_ПИСЬМЕННОЕ ЗАДАНИЕ A_.
Переведите на английский язык предложение «Наше время – смутное и суетное.» из фрагмента документа о Достоевском.

_ФРАГМЕНТ ДОКУМЕНТА_.
---*---

Достоевский и Апокалипсис — страница 29 из 75

Ф. Достоевский

Наше время – смутное и суетное. Но не перевелись, слава Богу, на Руси люди, которые не деньгами, не выгодой сиюминутной озабочены, но – просвещением, просветительством больны, люди, к которым так точно относятся слова Достоевского: «Великое дело любви и настоящего просвещения. Вот моя утопия!» (24; 195).

Издание Достоевского – часть долгой работы по воссозданию того, что я бы назвал большим компасом. Я имею в виду культуру и религию (независимо от того, считать ли религию частью культуры или, наоборот, культуру частью религии). Ведь и 70 лет при коммунизме, и последние десятилетия мы в большинстве своем ориентируемся по каким-то маленьким, поддельным компасикам, которые все время показывают не туда

Мой путь к постижению Достоевского – очень долог и сложен (я осмеливаюсь говорить об этом пути только потому, что он довольно типичен для людей моего поколения, а может быть, и не только моего).

---*---

_СОДЕРЖИМОЕ НАБОРА ДАННЫХ_.
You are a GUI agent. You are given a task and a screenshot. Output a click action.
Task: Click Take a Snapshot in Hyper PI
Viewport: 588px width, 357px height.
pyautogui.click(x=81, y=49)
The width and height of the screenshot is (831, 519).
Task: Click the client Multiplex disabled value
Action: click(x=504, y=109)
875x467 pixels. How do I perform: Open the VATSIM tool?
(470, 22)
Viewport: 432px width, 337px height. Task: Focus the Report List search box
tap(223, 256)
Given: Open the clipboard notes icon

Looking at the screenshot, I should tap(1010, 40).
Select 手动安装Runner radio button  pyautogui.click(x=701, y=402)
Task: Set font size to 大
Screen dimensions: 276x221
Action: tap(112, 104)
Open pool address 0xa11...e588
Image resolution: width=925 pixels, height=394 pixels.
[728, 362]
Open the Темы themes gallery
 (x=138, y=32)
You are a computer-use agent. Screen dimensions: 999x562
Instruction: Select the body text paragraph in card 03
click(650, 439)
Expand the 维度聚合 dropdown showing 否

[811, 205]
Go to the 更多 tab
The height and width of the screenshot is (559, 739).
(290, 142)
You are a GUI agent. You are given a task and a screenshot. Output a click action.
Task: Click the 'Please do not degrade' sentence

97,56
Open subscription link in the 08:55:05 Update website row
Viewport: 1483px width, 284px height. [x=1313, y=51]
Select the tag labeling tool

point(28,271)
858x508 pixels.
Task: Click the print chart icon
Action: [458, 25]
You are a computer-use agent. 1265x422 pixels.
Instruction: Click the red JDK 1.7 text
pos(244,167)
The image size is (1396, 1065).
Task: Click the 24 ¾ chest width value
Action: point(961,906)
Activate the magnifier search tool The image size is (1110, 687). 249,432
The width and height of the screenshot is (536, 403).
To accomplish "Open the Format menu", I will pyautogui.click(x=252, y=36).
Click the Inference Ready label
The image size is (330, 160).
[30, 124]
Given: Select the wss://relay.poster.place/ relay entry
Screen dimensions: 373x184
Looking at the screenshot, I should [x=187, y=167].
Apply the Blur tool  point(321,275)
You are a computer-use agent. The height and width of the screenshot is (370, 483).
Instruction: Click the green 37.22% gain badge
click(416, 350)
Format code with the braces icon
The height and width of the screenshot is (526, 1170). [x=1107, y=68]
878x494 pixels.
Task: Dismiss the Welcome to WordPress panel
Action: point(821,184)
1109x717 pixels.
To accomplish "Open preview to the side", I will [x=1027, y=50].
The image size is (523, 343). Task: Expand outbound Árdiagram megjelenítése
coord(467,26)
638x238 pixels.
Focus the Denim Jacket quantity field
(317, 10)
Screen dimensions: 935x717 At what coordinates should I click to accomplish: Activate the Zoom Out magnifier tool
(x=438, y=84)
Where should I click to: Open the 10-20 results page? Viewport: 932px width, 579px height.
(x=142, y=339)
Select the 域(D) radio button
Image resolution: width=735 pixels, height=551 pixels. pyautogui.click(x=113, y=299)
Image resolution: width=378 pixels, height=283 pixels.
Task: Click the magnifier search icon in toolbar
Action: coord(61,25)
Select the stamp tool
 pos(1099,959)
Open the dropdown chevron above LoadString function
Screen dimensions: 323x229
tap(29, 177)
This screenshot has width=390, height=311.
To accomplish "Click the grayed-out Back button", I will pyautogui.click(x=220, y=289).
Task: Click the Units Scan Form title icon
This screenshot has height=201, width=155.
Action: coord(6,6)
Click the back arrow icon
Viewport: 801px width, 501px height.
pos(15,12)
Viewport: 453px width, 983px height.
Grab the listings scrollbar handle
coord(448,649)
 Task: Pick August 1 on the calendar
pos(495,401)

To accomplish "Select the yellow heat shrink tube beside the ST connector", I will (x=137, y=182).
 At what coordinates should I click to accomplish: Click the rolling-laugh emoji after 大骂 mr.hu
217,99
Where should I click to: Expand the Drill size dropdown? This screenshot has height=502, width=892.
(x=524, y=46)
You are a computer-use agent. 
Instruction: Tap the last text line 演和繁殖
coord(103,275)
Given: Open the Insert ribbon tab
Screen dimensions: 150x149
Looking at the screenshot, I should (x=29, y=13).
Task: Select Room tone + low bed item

---*---

_ПИСЬМЕННОЕ ЗАДАНИЕ B_.
Перепишите дословно строки листинга: от его первой строки до строки, содержащей «Action: tap(112, 104)», включая обе.

_ПОЛНЫЙ ОТВЕТ A_.
Our time is troubled and vain.

_ПОЛНЫЙ ОТВЕТ B_.
You are a GUI agent. You are given a task and a screenshot. Output a click action.
Task: Click Take a Snapshot in Hyper PI
Viewport: 588px width, 357px height.
pyautogui.click(x=81, y=49)
The width and height of the screenshot is (831, 519).
Task: Click the client Multiplex disabled value
Action: click(x=504, y=109)
875x467 pixels. How do I perform: Open the VATSIM tool?
(470, 22)
Viewport: 432px width, 337px height. Task: Focus the Report List search box
tap(223, 256)
Given: Open the clipboard notes icon

Looking at the screenshot, I should tap(1010, 40).
Select 手动安装Runner radio button  pyautogui.click(x=701, y=402)
Task: Set font size to 大
Screen dimensions: 276x221
Action: tap(112, 104)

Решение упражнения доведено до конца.